Maurizio Arnesano aveva 18 anni quando entrò nella Polizia e 19 anni e mezzo quando incontrò Giuseppe Valerio (detto Giusva) Fioravanti, di due anni più vecchio. Il 6 febbraio del 1980 Maurizio Arnesano era di servizio davanti all’ambasciata del Libano, a Roma, con la sua pistola di ordinanza e l’M-12. Ma quel mattino – come, un anno dopo, raccontò Cristiano Fioravanti, il fratello di Giusva, al sostituto procuratore di Roma – Giusva aveva deciso che si sarebbe procurato un mitra e che a darglielo sarebbe stato un poliziotto. Così si espresse Cristiano:

«La mattina dell’omicidio Arnesano, Valerio mi disse che un poliziotto gli avrebbe dato un mitra; io, incredulo, chiesi a che prezzo ed egli mi rispose: gratuitamente. Fece un sorriso ed io capii».

Maurizio Arnesano, però, non fu disposto a concedergli il mitra, né gratis né in cambio di qualcosa. Neppure in cambio della vita.
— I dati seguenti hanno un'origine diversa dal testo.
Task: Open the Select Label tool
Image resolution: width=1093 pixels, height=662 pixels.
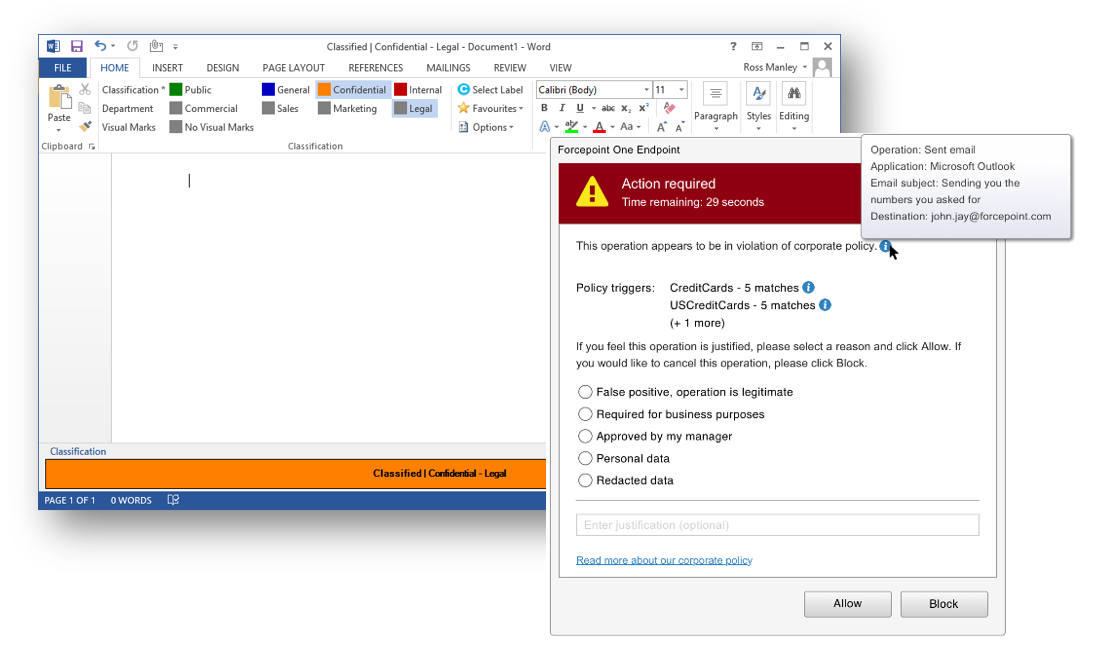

«Non vi preoccupate, sono ancora vivo»

Alcuni giorni prima, Maurizio Arnesano aveva spedito alla famiglia una sua fotografia con un biglietto sul quale c’era scritto:

«Non vi preoccupate, sono ancora vivo».

In effetti, ce n’erano parecchi motivi di preoccupazione per la sua famiglia. Non perché Maurizio Arnesano svolgesse un compito particolarmente pericoloso, ma perché quelli erano anni difficili. Brutti, pericolosi per chi indossava una divisa, per chi faceva il magistrato e per altri. Lo era anche per chi si limitava ad andare in banca a Milano, ad una manifestazione a Brescia, alla stazione di Bologna o viaggiava in treno, se vogliamo pensare soltanto a coloro che, come Maurizio Arnesano, furono colpiti dalla violenza terroristica di estrema destra.  Il valzer di sangue danzato da terroristi neri, ma orchestrato da altri livelli, era iniziato con l’esplosione della bomba di Piazza Fontana, il 12 dicembre del 1969 (l’abbiamo ricordata qui, sulla rubrica Corsi e Ricorsi) e proseguito con altre stragi: quella di via Fatebenefratelli, a Milano, quella di Peteano, quella di piazza della Loggia, a Brescia e quelle sul treno Italicus e sul rapido 904… Oltre allo stragismo nero, vi erano le quasi quotidiane “gambizzazioni” degli assassini del terrorismo rosso. Secondo i dati ufficiali, limitandoci al periodo 1969 – 1987, si ha un bollettino di guerra, un fenomeno che nessun altro Paese europeo ha conosciuto. La violenza con motivazioni politiche si è verificata 14.591 volte, uccidendo 491 persone e ferendone altre 1181, senza contare coloro, che, pur senza riportare danni fisici, ebbero la vita devastata.

N.A.R.

Inoltre, non c’erano soltanto i terroristi di destra e di sinistra e i tentati golpe. C’erano anche i killer della criminalità organizzata. Che, ricordiamocelo, in Italia ha tolto la vita a circa 1.000 persone innocenti. Giuseppe Valerio Fioravanti era un terrorista nero, ma, cosa non eccezionale, c’entrava anche con la criminalità organizzata. Giusva, infatti, era, sì, dei N.A.R. (Nuclei Armati Rivoluzionari), anzi ne era il leader, ma questi collaboravano con la Banda della Magliana a Roma, con la banda Turatello a Milano e con la Mala del Brenta nel Veneto. I NAR, sorti a Roma nel ’77, si chiamavano così perché avevano deciso che l’eversione nera doveva emanciparsi tanto dal golpismo e dallo stragismo di organizzazioni, anch’esse fasciste, come Ordine Nuovo, Avanguardia Nazionale, Ordine Nero, ecc.,  quanto dal neofascismo del Movimento Sociale Italiano (di cui Giusva era stato militante). Per i NAR era scoccata l’ora di colpire direttamente lo Stato e di farlo nella prospettiva dello “spontaneismo armato”:

«Avevamo un punto di vista anarchico: pensavamo che la rivoluzione non potesse essere governata, organizzata o guidata, altrimenti sarebbe stata solo lotta per il potere, e quella non ci interessava. All’interno (dei NAR, ndr) non c’era alcun rapporto gerarchico. Se io mi sono trovato nella posizione di leadership, è stato solo per una maggior capacità organizzativa, non per una questione politica».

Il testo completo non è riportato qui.